Fig. 5.

Manipulation of calcium voltage-gated channel subunit alpha1 C (Ca_V1.2) expression influences function of mast cell (MC) and HEK293 cell. (A) Ca_V1.2 expression was knockdown by small interfering RNA (siRNA). (B) β-hexosaminidase release induced by compound 48/80 (C48/80), substance P (SP), and ciprofloxacin (Cipro) in Ca_V1.2 knockdown laboratory of allergic diseases 2 (LAD2) cells. (C) Ca²⁺ influx induced by C48/80 (left) or SP (right) was in Ca_V1.2 knockdown cells. (D) Mas-related G protein-coupled receptor-X2 (MrgX2)⁺ cells and MrgX2⁺Ca_V1.2⁺ validation. (E) Ca²⁺ influx in HEK293 cells without MrgX2. (F) C48/80 induced Ca²⁺ influx in MrgX2⁺Ca_V1.2⁺ cells (left) and MrgX2⁺ cells (right). (G) Fluorescence of Ca²⁺ in C48/80 induced MrgX2⁺Ca_V1.2⁺ cells and MrgX2⁺ cells. (H) The effect of Nimodipine (Nim) on Ca²⁺ influx in MrgX2⁺Ca_V1.2⁺ cells (left) and MrgX2⁺ cells (right).

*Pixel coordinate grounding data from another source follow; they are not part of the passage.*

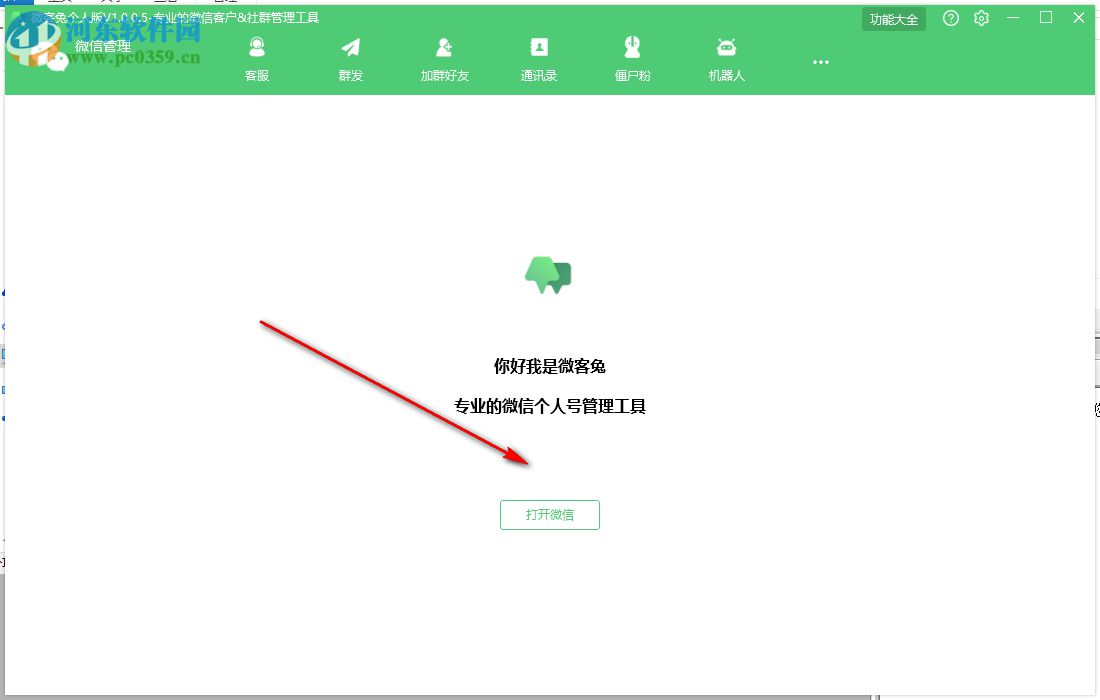Click the 机器人 label in the toolbar
Viewport: 1100px width, 700px height.
tap(726, 74)
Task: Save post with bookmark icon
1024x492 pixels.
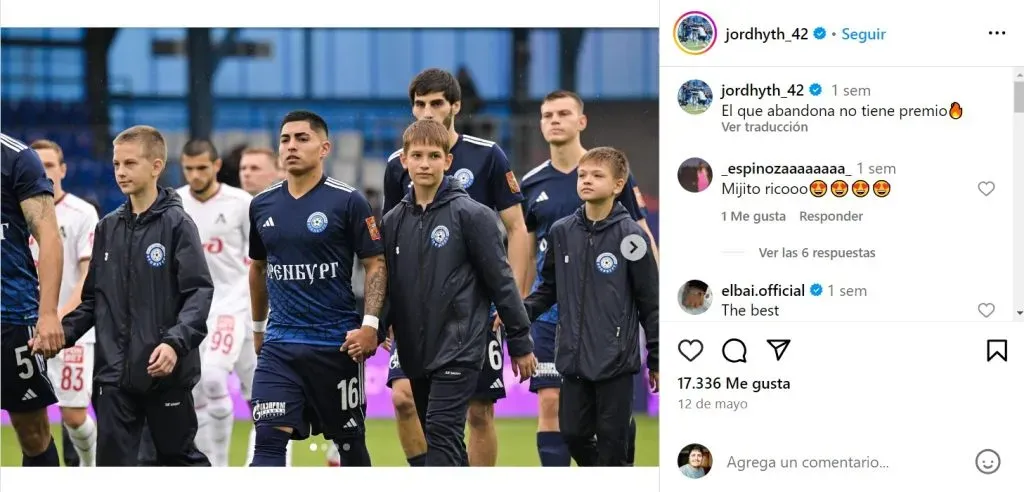Action: click(997, 351)
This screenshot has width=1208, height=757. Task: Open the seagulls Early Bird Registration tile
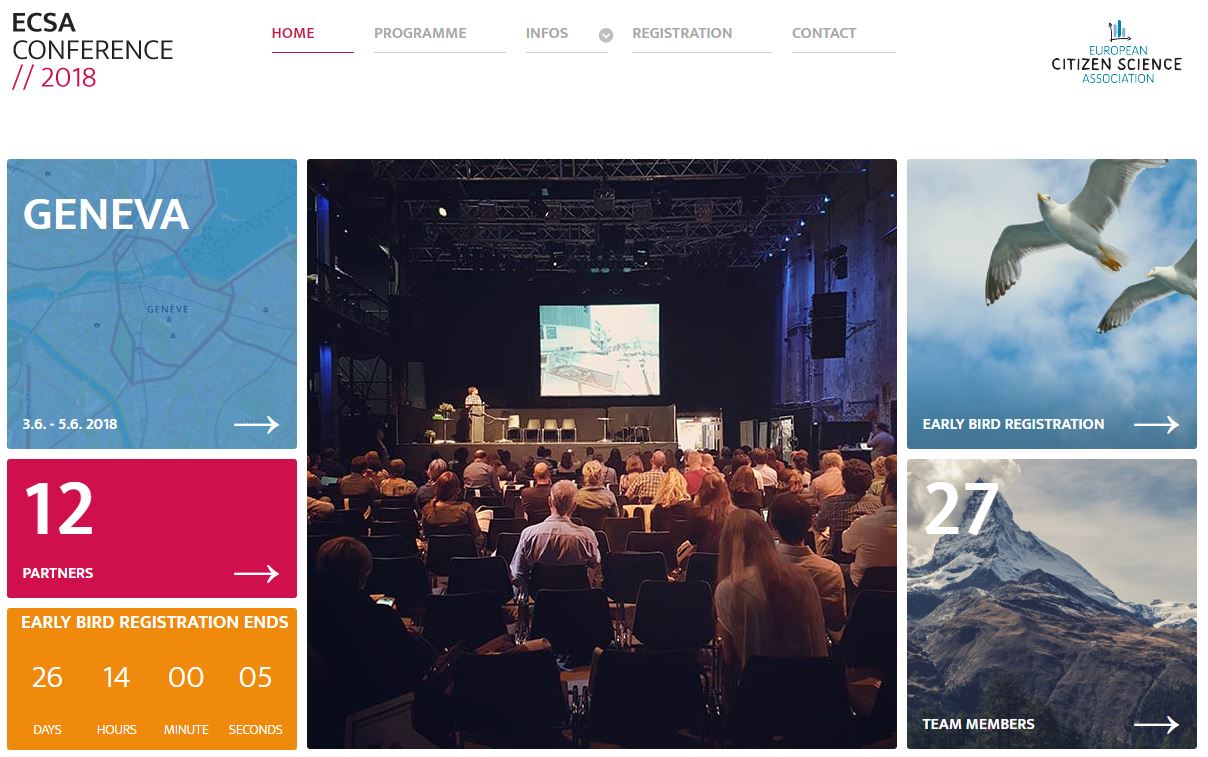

Experiments were repeated three times. Data are presented as the mean ± standard error of mean (SEM) and were analyzed using two-tailed unpaired Student's t-test and one-way analysis of variance (ANOVA) test. ^∗P < 0.05 and ^∗∗P < 0.01, compared between experiment groups and vehicle or HEK293. NC: negative control; GAPDH: glyceraldehyde 3-phosphate dehydrogenase; RFU: relative fluorescence unit.